[What is expected]:
Copy out the part of the records that starts with the line containing "You are a GUI" and continues through the end of the records, without the pictures.
START Data provided
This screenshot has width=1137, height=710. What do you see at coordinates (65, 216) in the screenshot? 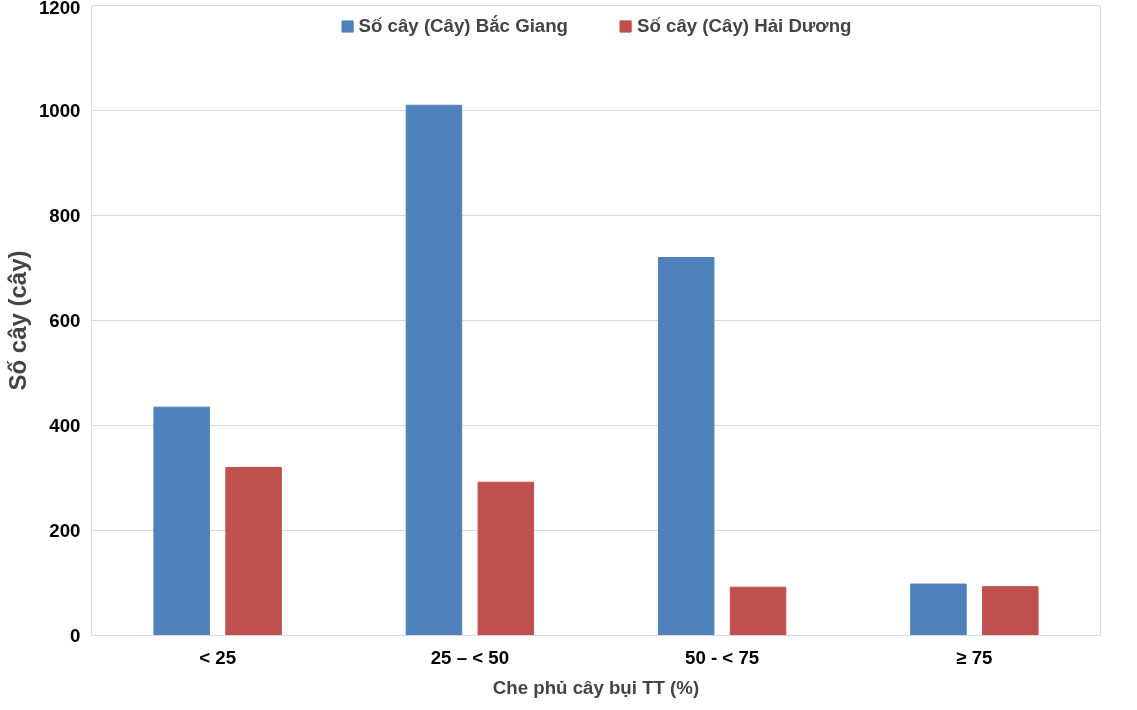
I see `y-tick-label: 800` at bounding box center [65, 216].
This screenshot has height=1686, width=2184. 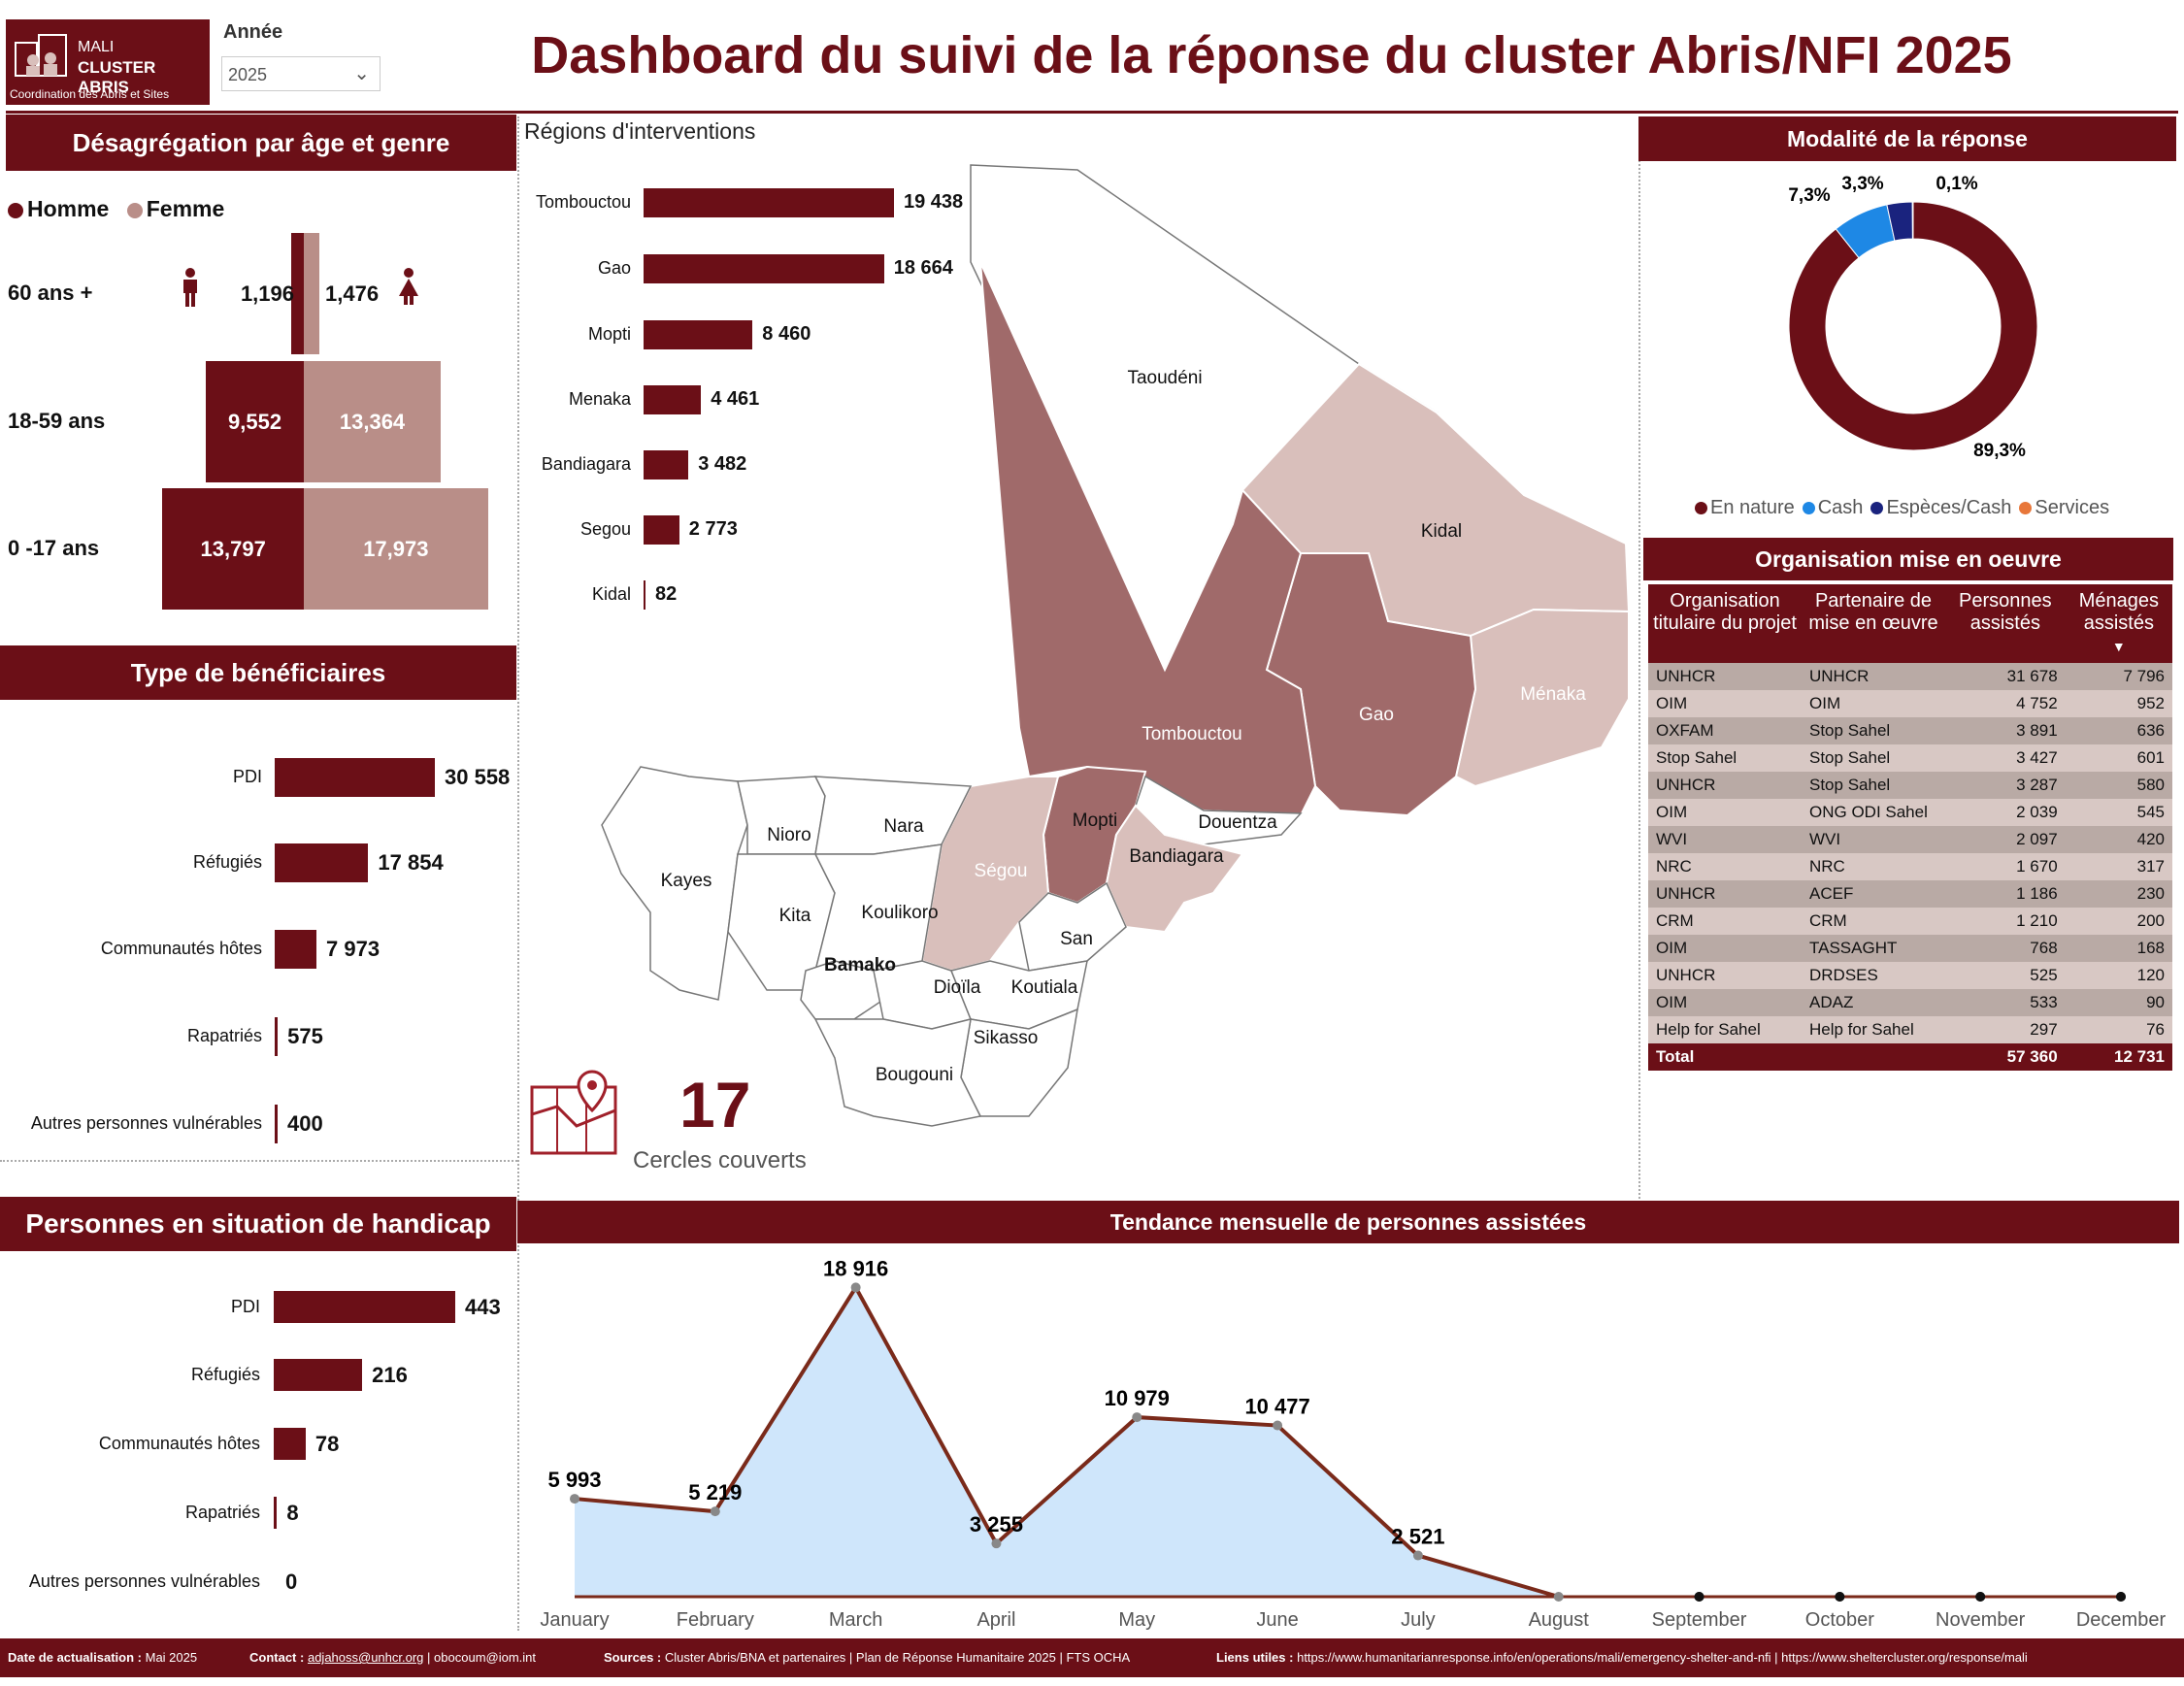 I want to click on trend-month-label: April, so click(x=995, y=1620).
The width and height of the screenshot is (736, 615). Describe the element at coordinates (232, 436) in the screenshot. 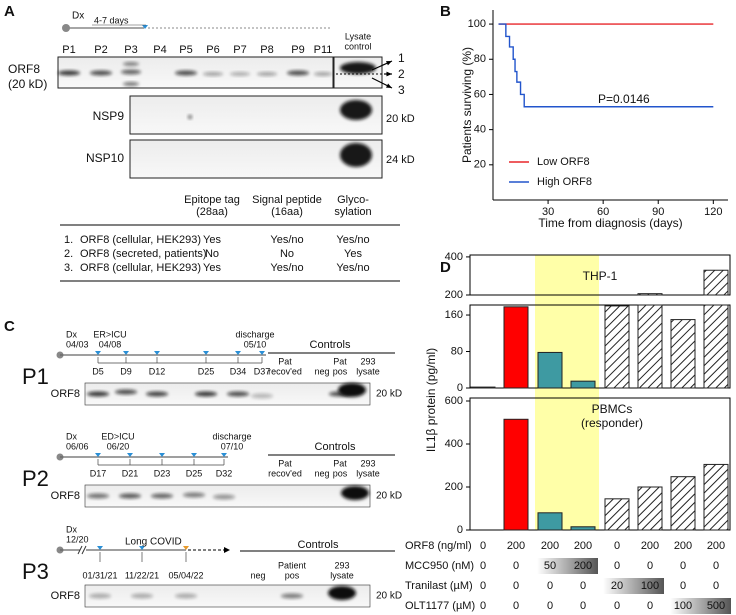

I see `event-label: discharge` at that location.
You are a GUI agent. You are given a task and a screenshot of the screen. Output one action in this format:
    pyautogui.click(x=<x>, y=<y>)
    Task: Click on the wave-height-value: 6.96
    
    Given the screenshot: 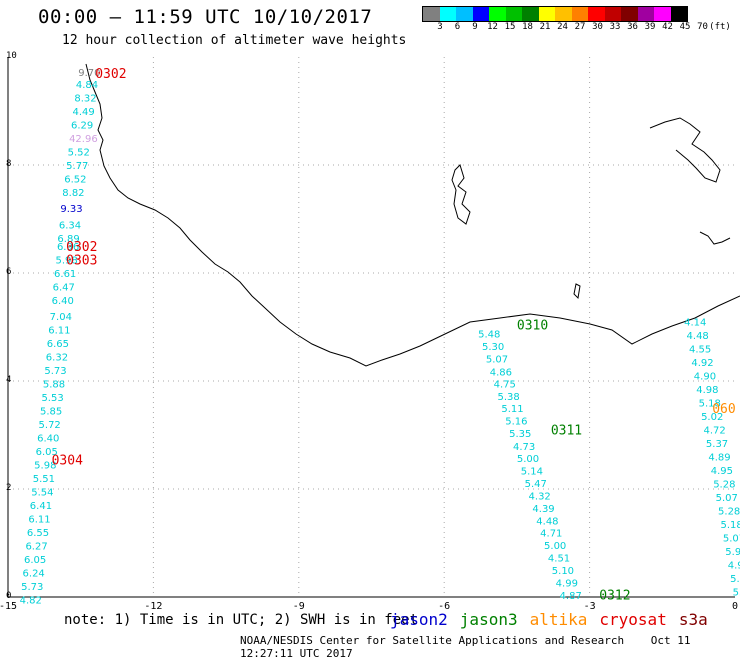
END Data provided
[Solution below]:
You are a GUI agent. You are given a task and a screenshot of the screen. Output one action in this format:
    pyautogui.click(x=<x>, y=<y>)
    Task: Click on the wave-height-value: 6.96
    
    Given the screenshot: 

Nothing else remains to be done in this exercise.